Haukilahti is served by the following bus lines of the Helsinki Regional Transport Authority:
- 105: Lauttasaari (M) - Westend - Haukilahti
- 111: Otaniemi - Tapiola (M) - Westend - Matinkylä (M) - Hyljelahti
- 112: Tapiola (M) - Niittykumpu - Haukilahti - Matinkylä (M)
- 112N: Kamppi - Lauttasaari (M) - Westend - Matinkylä (M) - Friisilä
"(M)" denotes a bus stop near a Helsinki Metro station.

Haukilahti does not have a metro station of its own, but it is located approximately halfway between the Tapiola and Niittykumpu metro stations, slightly to the south of the metro line.

The Länsiväylä highway allows good car and bus traffic connections from Haukilahti to Helsinki in the east and Kirkkonummi in the west. The street network in Haukilahti has not seen significant development since the 1964 zoning plan save for changes in street names. The main ways for traffic are still Haukilahdenkatu, Toppelundintie and Hauenkalliontie as specified in the zoning plan. The main entrance way to the area is Haukilahdenkatu, joining the Länsiväylä highway at Haukilahdensolmu.

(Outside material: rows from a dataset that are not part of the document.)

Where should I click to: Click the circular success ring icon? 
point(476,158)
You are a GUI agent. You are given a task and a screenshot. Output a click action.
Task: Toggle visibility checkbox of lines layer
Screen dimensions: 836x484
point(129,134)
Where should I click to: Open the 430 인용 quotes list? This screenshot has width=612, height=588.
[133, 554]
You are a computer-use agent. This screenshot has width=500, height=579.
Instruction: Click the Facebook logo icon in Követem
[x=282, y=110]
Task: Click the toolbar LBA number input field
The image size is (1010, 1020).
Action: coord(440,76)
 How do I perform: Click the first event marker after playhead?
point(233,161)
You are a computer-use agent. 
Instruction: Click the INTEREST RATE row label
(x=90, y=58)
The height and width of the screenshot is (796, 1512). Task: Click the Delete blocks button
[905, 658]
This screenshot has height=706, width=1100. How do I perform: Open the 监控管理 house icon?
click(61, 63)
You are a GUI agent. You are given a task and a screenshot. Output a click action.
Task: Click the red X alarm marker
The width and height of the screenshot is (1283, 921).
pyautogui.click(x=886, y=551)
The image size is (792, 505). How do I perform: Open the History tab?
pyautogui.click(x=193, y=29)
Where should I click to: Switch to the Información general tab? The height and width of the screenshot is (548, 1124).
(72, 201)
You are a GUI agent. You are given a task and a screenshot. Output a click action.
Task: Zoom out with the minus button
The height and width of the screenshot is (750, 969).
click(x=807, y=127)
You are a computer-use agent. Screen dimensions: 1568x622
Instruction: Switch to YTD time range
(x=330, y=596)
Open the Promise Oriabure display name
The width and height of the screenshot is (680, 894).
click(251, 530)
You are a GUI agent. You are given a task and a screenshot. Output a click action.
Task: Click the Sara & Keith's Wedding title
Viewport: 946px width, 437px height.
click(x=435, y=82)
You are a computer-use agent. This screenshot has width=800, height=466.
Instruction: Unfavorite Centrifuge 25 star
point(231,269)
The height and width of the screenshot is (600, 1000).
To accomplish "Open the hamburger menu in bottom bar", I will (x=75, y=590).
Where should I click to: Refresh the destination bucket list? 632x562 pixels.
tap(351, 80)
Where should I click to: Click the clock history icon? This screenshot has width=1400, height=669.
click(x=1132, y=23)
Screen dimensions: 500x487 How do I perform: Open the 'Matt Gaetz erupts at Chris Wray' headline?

There is a boat harbour in Haukilahti with 637 boat places (170 belonging to the city of Espoo) and 324 car places. There are four boat clubs operating at the harbour: Haukilahden venekerho, Espoon merenkävijät, Mellstenin venekerho and Matinkylän venekerho. From early June to early September the harbour has an archipelago ship traffic connection to the nearby outdoor island of Iso Vasikkasaari.